1. I intend to retire from my current job in approximately three years. I will not be old enough to collect social security, if any still exists, or my public employee retirement income (again, if any money is left in there), but I am still going to retire. And then look for a job, because how will I be able to feed myself and pay for my health care? The key is that I won’t be coming here anymore. Twenty years is enough.
2. A great time to do your grocery shopping is on Friday evening. People with social lives are out being social and the only real action at the grocery store is in the beer and wine section (or liquor section if you live in a state that allows that). Ain’t nobody in the breakfast cereal or baking aisles at that hour.
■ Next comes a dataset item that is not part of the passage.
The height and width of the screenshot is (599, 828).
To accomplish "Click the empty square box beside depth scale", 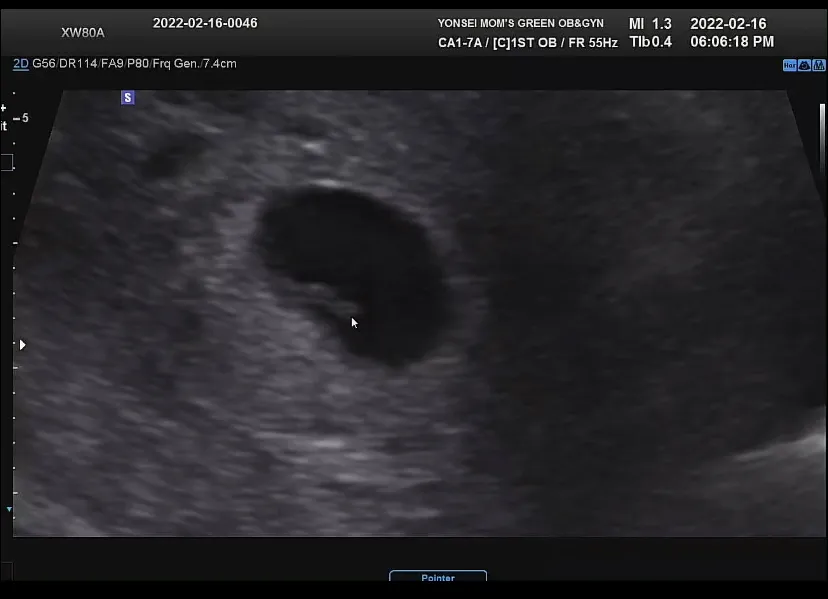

3. I ride the bus that goes to the hospital. Some years ago, in the very early hours of the morning, we pulled up to a stop downtown. Waiting at the stop was an old lady of the crazy variety. In her wheelchair. Now, don’t get me wrong, I firmly believe that everyone has the right to get on the bus – it is ‘public’ transportation after all – and that includes people who are less mobile than us fortunate ones with the full use of all of our limbs. Further, I am delighted at the variety of mechanical advancements the bus manufacturers design. Each one is better than the last! I will say, though, that it takes longer for a wheelchair to get on the bus than it does for someone walking. No big deal! So it takes longer, so what?! The only time it is an irritation is when you are trying to get to work, maybe running a little late, and you would just barely make it if it weren’t for that wheelchair rider. Sigh. Oh well. So, we pull up to the stop and the crazy old lady in the wheelchair wants to ride to the hospital. Of course she does. Never mind that it’s 6:30 in the morning and none of the clinics are open because, Hello, the workers are on the bus; she wants to go to the hospital and she has the right to get on the bus. So, the driver deploys the wheelchair device and she wheels onboard, takes a look at all of us in our scrubs and uniforms and work duds, she lets out a piercing cackle and cries aloud, “Taxpayers! Ha ha ha, taxpayers!” Yeah. Way to rub our noses in it. I promise to never do that.
4. I always, always, always, pick up after my dog. If you stepped in poop on the way to work, it wasn’t from us. I promise!